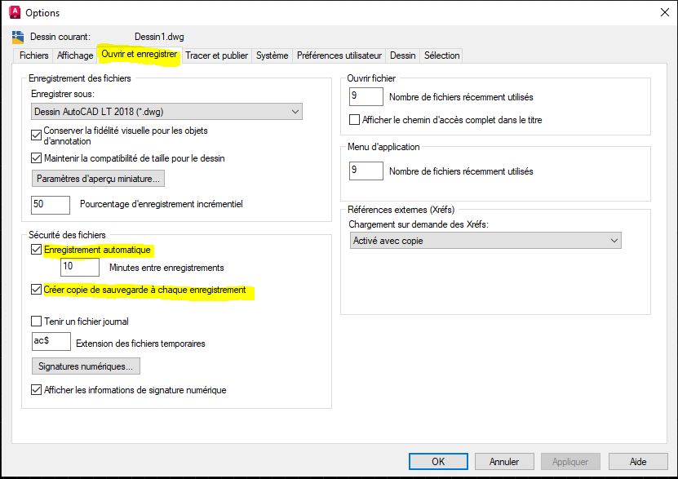The width and height of the screenshot is (678, 479).
Task: Click the Minutes entre enregistrements input field
Action: coord(80,268)
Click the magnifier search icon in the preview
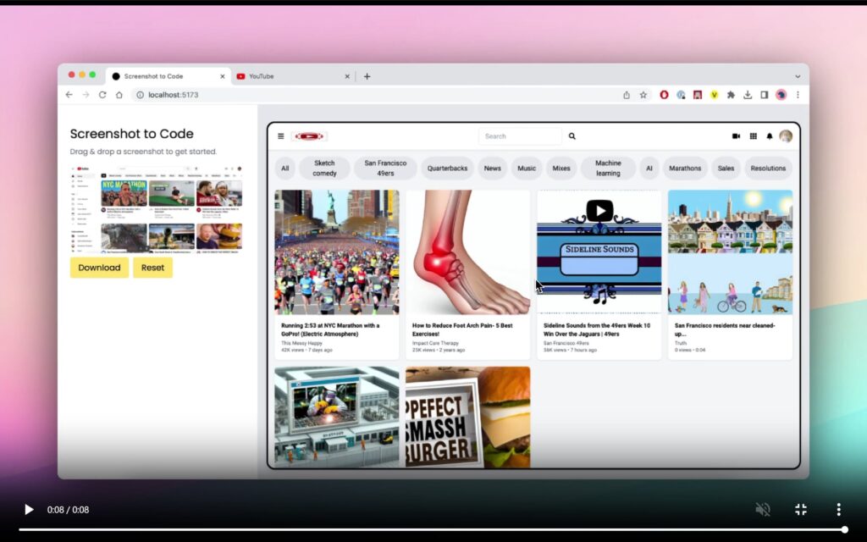 pos(572,136)
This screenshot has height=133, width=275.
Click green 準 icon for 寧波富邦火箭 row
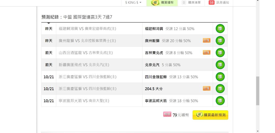(220, 101)
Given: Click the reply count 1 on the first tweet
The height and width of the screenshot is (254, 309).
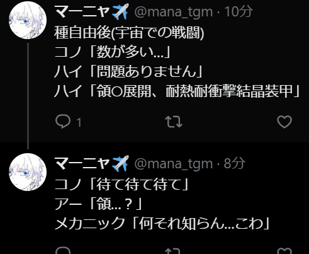Looking at the screenshot, I should 79,122.
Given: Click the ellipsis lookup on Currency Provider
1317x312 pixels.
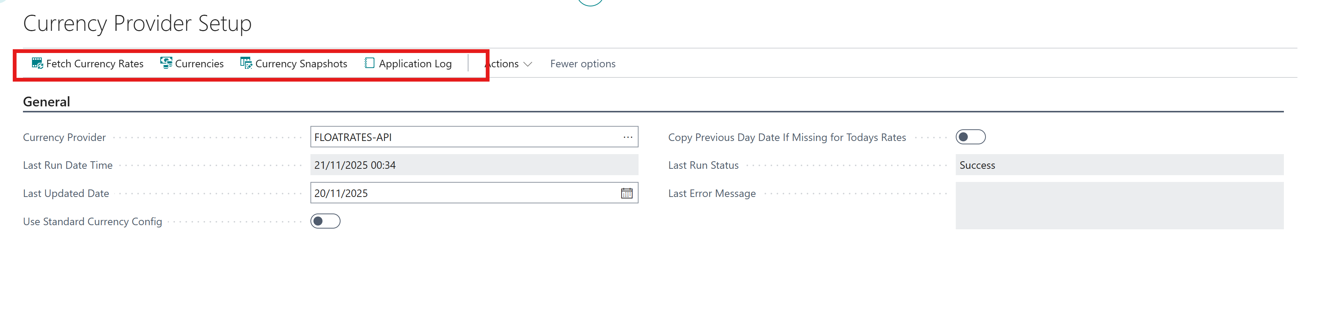Looking at the screenshot, I should pos(628,137).
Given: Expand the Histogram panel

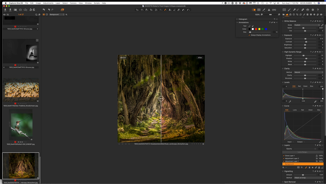Looking at the screenshot, I should (x=237, y=19).
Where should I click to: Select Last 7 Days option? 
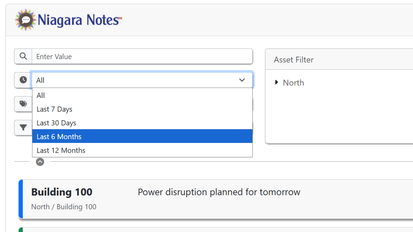pyautogui.click(x=54, y=109)
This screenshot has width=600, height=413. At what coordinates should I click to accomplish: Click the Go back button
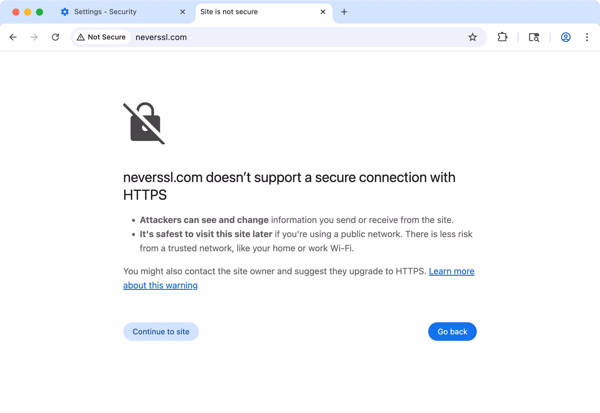452,331
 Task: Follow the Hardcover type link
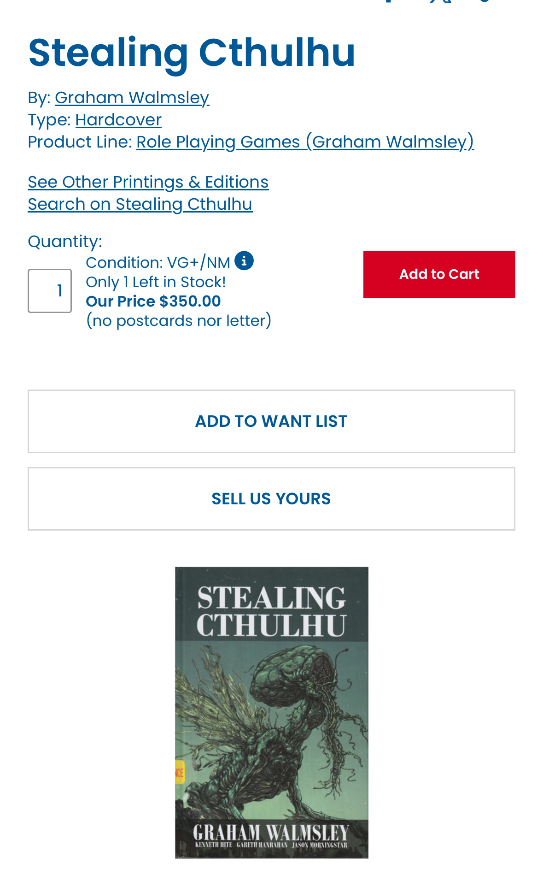(118, 120)
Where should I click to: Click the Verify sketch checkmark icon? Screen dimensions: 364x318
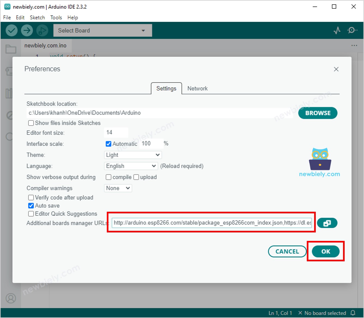[x=11, y=30]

== EXERCISE OBJECTIVE ==
Leave every picture out, and repeat exactly the lines from the one containing "This screenshot has width=600, height=413." through the last line of the entries, both ends included.

== ANSWER FOR THIS EXERCISE ==
This screenshot has width=600, height=413. At what coordinates should I click to accomplish: Click the Go back button
452,331
 Task: Follow the Hardcover type link
(118, 120)
Where should I click to: Click the Verify sketch checkmark icon? Screen dimensions: 364x318
[x=11, y=30]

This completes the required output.